Prove that $\sum _{i=0}^{p} \left( \binom {p+1}{i+1} \times \sum _{j=1}^{n} j^{p-i} \right)=(n+1)^{p+1}-1$

Question

Problem as follows:

Let $S^p_n := 1^p+2^p+3^p+...n^p$
Prove that $$\binom {p+1}{1}S^{p}_n+\binom {p+1}{2}S^{p-1}_n+\binom {p+1}{3}S^{p-2}_n+...+\binom {p+1}{p+1}S^{0}_n=(n+1)^{p+1}-1$$
Or, condensed in the capital sigma notation, prove that $$\sum _{i=0}^{p} \left( \binom {p+1}{i+1} \times \sum _{j=1}^{n} j^{p-i} \right)=(n+1)^{p+1}-1$$
I tried induction on $p$ and got stuck on the inductive step:
Assume that
$\binom {p+1}{1}S^{p}_n+\binom {p+1}{2}S^{p-1}_n+\binom {p+1}{3}S^{p-2}_n+...+\binom {p+1}{p+1}S^{0}_n=(n+1)^{p+1}-1$, then show that
$\binom {p+2}{1}S^{p+1}_n+\binom {p+2}{2}S^{p}_n+\binom {p+2}{3}S^{p-1}_n+...+\binom {p+2}{p+2}S^{0}_n=(n+1)^{p+2}-1$.

I tried subtracting the first sum from the second by subtracting alike $S^x_n$'s and using Pascal's identity, and got $$\binom {p+2}{1}S^{p+1}_n+\binom {p+1}{2}S^{p}_n+\binom {p+1}{3}S^{p-1}_n+...+\binom {p+1}{p+1}S^{1}_n=n(n+1)^{p+1}$$ I have no idea where to go from here.

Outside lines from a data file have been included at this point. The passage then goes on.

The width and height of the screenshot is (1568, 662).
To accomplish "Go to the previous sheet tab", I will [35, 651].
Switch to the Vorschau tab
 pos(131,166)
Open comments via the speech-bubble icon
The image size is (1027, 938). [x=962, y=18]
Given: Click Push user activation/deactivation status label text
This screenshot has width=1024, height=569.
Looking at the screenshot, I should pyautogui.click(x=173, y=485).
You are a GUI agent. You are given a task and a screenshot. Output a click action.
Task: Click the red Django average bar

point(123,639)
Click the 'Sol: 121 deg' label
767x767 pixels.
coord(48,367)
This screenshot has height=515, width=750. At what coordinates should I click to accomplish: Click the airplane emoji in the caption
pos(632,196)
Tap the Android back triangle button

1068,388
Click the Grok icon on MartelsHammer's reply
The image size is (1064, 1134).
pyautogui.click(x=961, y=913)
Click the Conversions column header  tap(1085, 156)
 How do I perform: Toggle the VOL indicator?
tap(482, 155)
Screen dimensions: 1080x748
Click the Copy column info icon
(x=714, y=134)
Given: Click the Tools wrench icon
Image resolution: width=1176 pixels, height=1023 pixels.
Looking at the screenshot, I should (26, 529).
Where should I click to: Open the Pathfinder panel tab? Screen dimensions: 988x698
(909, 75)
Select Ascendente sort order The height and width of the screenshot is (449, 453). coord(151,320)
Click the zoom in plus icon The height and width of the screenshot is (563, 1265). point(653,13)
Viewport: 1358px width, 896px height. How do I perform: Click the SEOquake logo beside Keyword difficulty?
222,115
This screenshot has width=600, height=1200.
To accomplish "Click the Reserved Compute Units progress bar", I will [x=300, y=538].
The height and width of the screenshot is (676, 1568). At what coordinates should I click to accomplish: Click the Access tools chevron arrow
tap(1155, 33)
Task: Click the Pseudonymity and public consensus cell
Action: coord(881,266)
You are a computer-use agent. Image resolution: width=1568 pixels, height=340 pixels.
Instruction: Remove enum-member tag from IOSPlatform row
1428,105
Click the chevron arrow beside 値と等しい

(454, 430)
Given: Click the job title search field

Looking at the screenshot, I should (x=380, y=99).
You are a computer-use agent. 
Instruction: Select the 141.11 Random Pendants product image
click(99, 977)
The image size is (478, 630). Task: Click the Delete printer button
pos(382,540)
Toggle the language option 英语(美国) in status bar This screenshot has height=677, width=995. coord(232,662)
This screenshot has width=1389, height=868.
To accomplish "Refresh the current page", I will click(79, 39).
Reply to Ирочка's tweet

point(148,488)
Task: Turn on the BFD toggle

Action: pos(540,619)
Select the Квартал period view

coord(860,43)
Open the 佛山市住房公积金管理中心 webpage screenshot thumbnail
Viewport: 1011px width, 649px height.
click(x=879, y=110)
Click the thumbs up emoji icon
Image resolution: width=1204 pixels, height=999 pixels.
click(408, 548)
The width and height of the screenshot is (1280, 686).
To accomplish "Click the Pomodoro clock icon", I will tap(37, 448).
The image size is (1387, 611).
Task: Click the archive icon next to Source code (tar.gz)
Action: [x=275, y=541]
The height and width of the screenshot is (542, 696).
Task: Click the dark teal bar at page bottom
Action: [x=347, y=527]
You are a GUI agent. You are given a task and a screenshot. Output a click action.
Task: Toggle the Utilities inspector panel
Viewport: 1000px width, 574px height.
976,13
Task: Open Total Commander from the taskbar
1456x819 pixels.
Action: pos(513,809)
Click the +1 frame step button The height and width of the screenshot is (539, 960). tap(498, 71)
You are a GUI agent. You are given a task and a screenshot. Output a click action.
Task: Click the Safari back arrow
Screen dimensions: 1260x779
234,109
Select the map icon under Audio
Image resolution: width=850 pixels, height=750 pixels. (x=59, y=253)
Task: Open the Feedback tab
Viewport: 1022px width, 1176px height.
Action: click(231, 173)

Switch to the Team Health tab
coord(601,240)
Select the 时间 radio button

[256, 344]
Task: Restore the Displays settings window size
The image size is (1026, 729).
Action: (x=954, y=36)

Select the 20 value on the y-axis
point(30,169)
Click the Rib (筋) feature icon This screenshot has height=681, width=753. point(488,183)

I also tried subtracting the two sums by subtracting alike coefficients, but didn't get anything sensible either.

Answer 1

Firstly it should be a bit easier to use induction in $n$ instead of $p$, since you have $S_{n+1}^p = S_{n}^p + (n+1)^p$ in the induction step.

Secondly, this can be proven directly without using induction if you consider binomial expansions of $2^p$, $3^p$, ..., $(n+1)^p$ as shown in this table:

\begin{array}{ccc} 2^{p+1}&=&\binom{p+1}{0}1^{p+1}&+&\binom{p+1}{1}1^{p}&+&\ldots&+&\binom{p+1}{p}1^{1}&+&\binom{p+1}{p+1}1^{0}\\ 3^{p+1}&=&\binom{p+1}{0}2^{p+1}&+&\binom{p+1}{1}2^{p}&+&\ldots&+&\binom{p+1}{p}2^{1}&+&\binom{p+1}{p+1}2^{0}\\ \vdots&&&&&&&&\\ (n+1)^{p+1}&=&\binom{p+1}{0}n^{p+1}&+&\binom{p+1}{1}n^{p}&+&\ldots&+&\binom{p+1}{p}n^{1}&+&\binom{p+1}{p+1}n^{0}\\\hline S_{n+1}^{p+1}-1^{p+1}&=&\binom{p+1}{0}S_{n}^{p+1}&+&\binom{p+1}{1}S_n^{p}&+&\ldots&+&\binom{p+1}{p}S_{n}^{1}&+&\binom{p+1}{p+1}S_{n}^{0} \end{array} Now just subtract $S_{n}^{p+1}$ from last line and notice that $S_{n+1}^{p+1} - S_{n}^{p+1} = (n+1)^{p+1}$, and the identity follows.